По бульвару было далеко. Через балку — опасно. Там в изобилии водились компании “малосольных”.
Мальчишечье население Города было неодинаковым. Взрослые сказали бы, что оно “делится на несколько социальных слоев”.
Те, от кого у приморской полиции постоянная головная боль, назывались “соленые”. Этакая крутая портовая братва: тельняшки, импортные гавайки и жилетки с бахромой, наколки, словечки сквозь зубы и дела — такие, за которые вполне светит “зона”. Конечно, это были большие парни, а порой уже совсем дядьки.
Тех, кто был помельче, вроде Оськи, но душой стремился в “соленые”, именовали “малосольными”.
Надо сказать, что “малосольные” были пестрым народом. Встречались там и нормальные пацаны, которые просто хотели выглядеть покруче, чтобы к ним никто не приставал. Но была и явная шпана — такая, что порой “солонее” больших.
Остальных ребят и “соленые”, и “малосольные” с ухмылкой называли “мариноваными”. И виноват в этом был ни кто-нибудь, а двухзвездный адмирал Ведерник.

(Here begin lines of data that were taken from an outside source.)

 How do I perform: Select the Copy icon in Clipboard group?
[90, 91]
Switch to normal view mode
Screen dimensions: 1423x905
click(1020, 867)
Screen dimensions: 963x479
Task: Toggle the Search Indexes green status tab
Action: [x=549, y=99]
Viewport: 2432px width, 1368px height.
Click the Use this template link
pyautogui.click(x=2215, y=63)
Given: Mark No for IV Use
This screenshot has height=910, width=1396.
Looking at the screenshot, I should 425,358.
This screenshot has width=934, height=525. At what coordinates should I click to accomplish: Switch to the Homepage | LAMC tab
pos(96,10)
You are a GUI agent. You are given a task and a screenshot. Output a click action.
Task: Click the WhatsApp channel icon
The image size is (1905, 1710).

Когда случился раскол и Федерация с Южной республикой начали делить общий боевой флот, вице-адмирала Ведерника назначили командующим республиканской эскадрой. Эскадра, как и вся республика, сидела на голодном пайке. Без ремонта, без топлива, без боеприпасов (про последнее жители Полуострова говорили: “И слава Богу!”). Но доблестного командующего не смущала нехватка ресурсов. Он считал, что главное на флоте — порядок, а порядок начинается с внешнего вида.
Отпущенные республикой жидкие суммы адмирал пустил на новое обмундирование. Всем офицерам и матросам велел ходить летом в белых брюках и с голубыми аксельбантами на кителях и голландках. А фуражки и бескозырки приказал украсить большущими золочеными “крабами” со скрещенными якорями и старинным гербом Южного Края.
Тот же герб и якоря были на кормовых и стеньговых флагах, которые двухзвездный адмирал заказал для всех кораблей и судов. Причем, изготовили флаги не из обычной материи, которая называлась “шерстяная рединка” или “флагдук”. Из флагдука флаги шились на всех флотах во все времена, однако адмирал счел, что она быстро выгорает и теряет праздничный вид. Он пренебрег традицией и выбрал синтетическую ткань — мягкую, шелковистую, блестящую. Поручил сшить из нее не только боевые флаги, но и комплекты сигнальных сводов — Международного и Военно-морского.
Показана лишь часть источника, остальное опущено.